Here are just a couple of reasons consumers are more skeptical of businesses now:

  • Poor customer service
  • Product or service fails to deliver as promised
  • Fake news and information runs rampant
  • Unreliable sources of data

You must establish your product or service as a unique solution from your customers’ point of view—this is the key to brand differentiation and maintaining a competitive advantage.

But, before we go any further, there are a couple of other reasons brand differentiation is so important.

Businesses Come and Go

According to the Small Business Administration, over 400,000 new companies start up each year. So, to put this statistic in perspective, over 1,000 new businesses enter the marketplace every day.

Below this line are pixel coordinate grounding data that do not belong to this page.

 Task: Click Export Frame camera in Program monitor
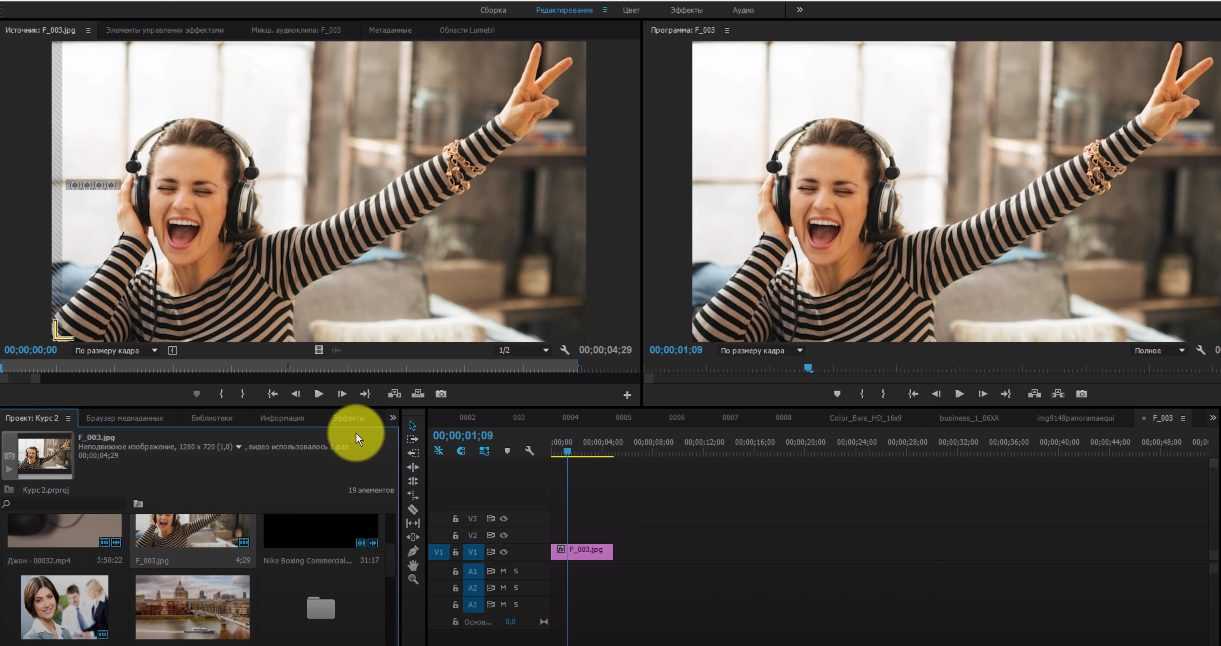point(1081,394)
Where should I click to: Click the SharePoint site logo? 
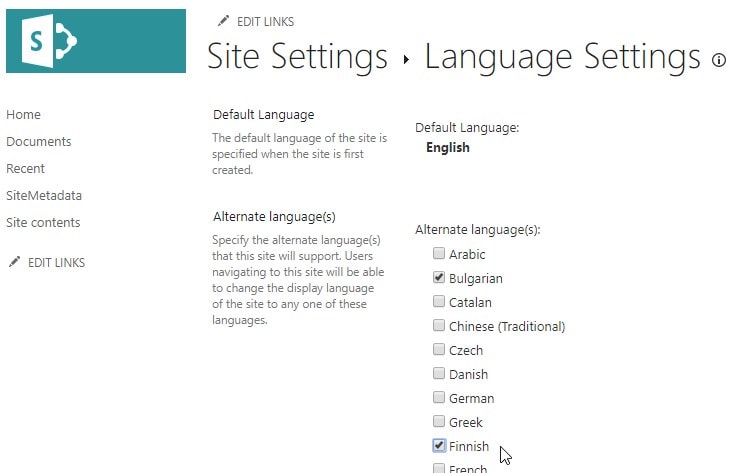pyautogui.click(x=95, y=40)
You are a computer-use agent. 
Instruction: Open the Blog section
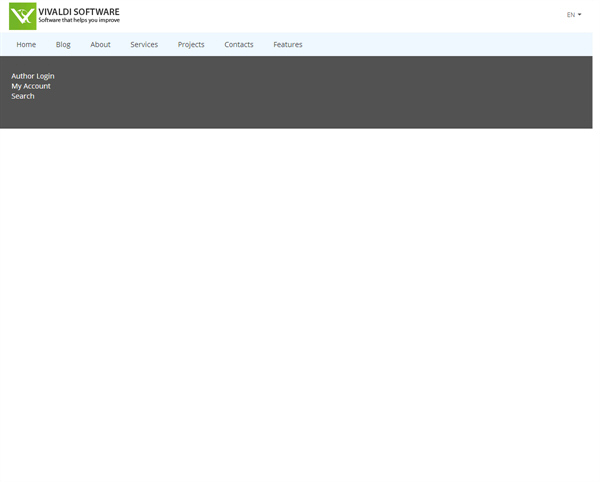tap(63, 44)
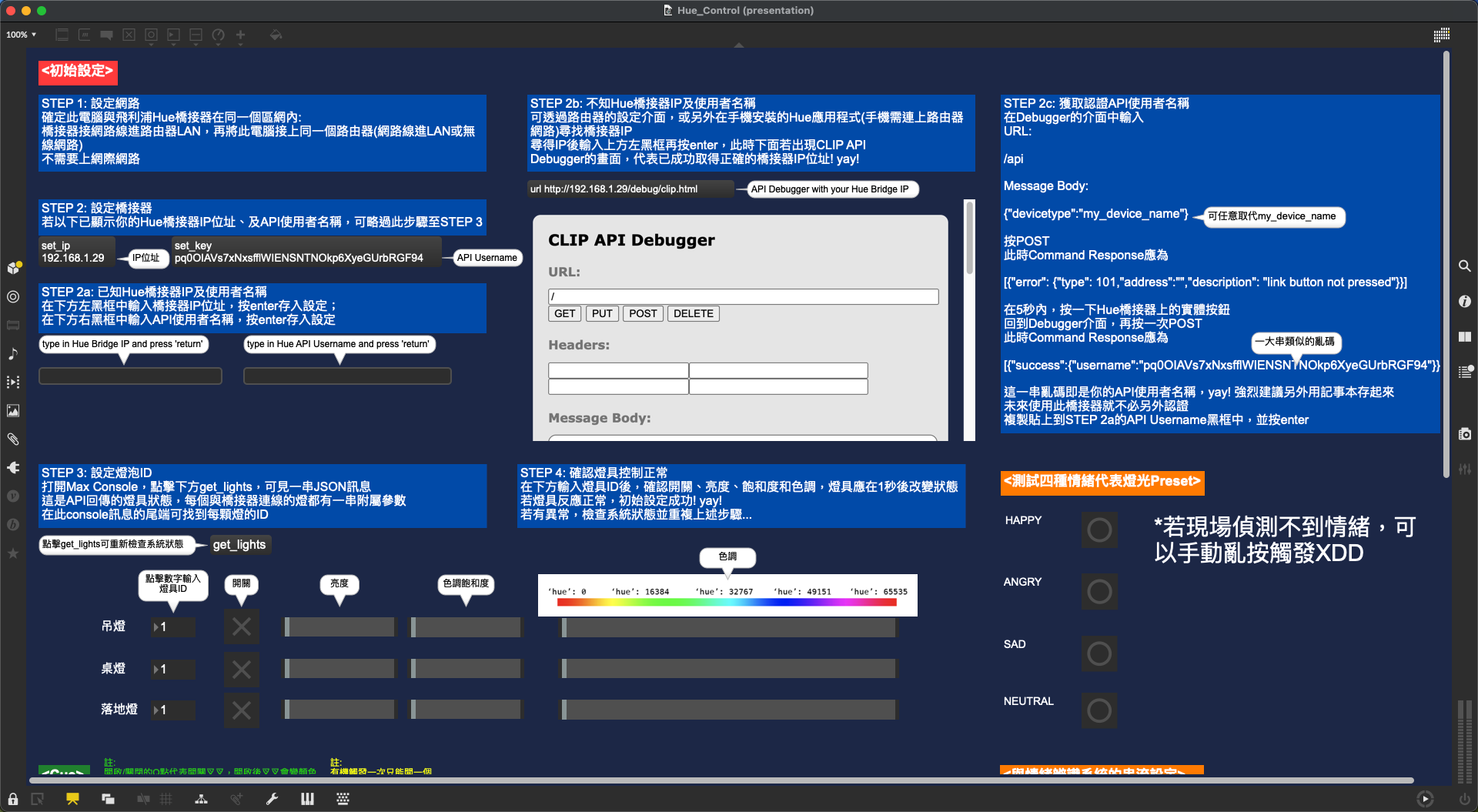
Task: Click the Hue Bridge IP input box
Action: [130, 376]
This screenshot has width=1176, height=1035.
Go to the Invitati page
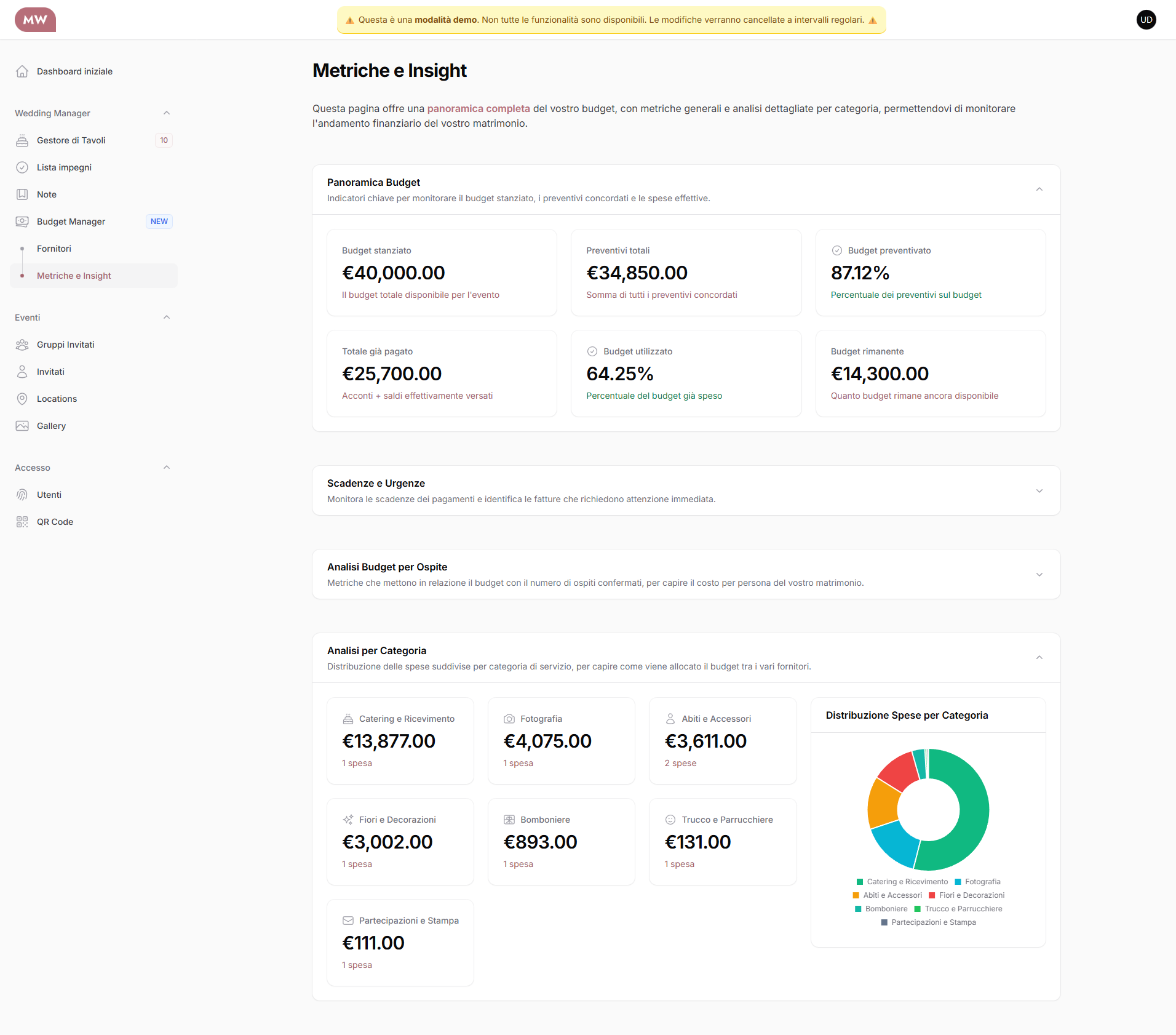50,372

Though half of them will be gone within five years, their mere existence will make it more difficult for you and your prospective customers to find each other. And it will be even harder for them to determine how your product or service is different than all the others.

The saturated market environment is like being in a stadium full of screaming fans, trying to be heard over the crowd’s roar. Unless you do something to stand out and be heard, you will be overwhelmed. Businesses without differentiation usually end up being commoditized. As a result, many will be forced to sell at below-average prices and fight for every sale.

Without brand differentiation, many businesses will end up commoditized.
Without brand differentiation, many businesses will end up commoditized.

The Product-Promise Deficit

Selling is critical to a business’s success, just as air is to life. But, unfortunately, the pressure to make sales causes many companies to focus on making transactions instead of building customer relationships. These same organizations often compromise integrity by employing aggressive marketing tactics to increase sales activity. But these tactics undermine the company’s long-term profit potential.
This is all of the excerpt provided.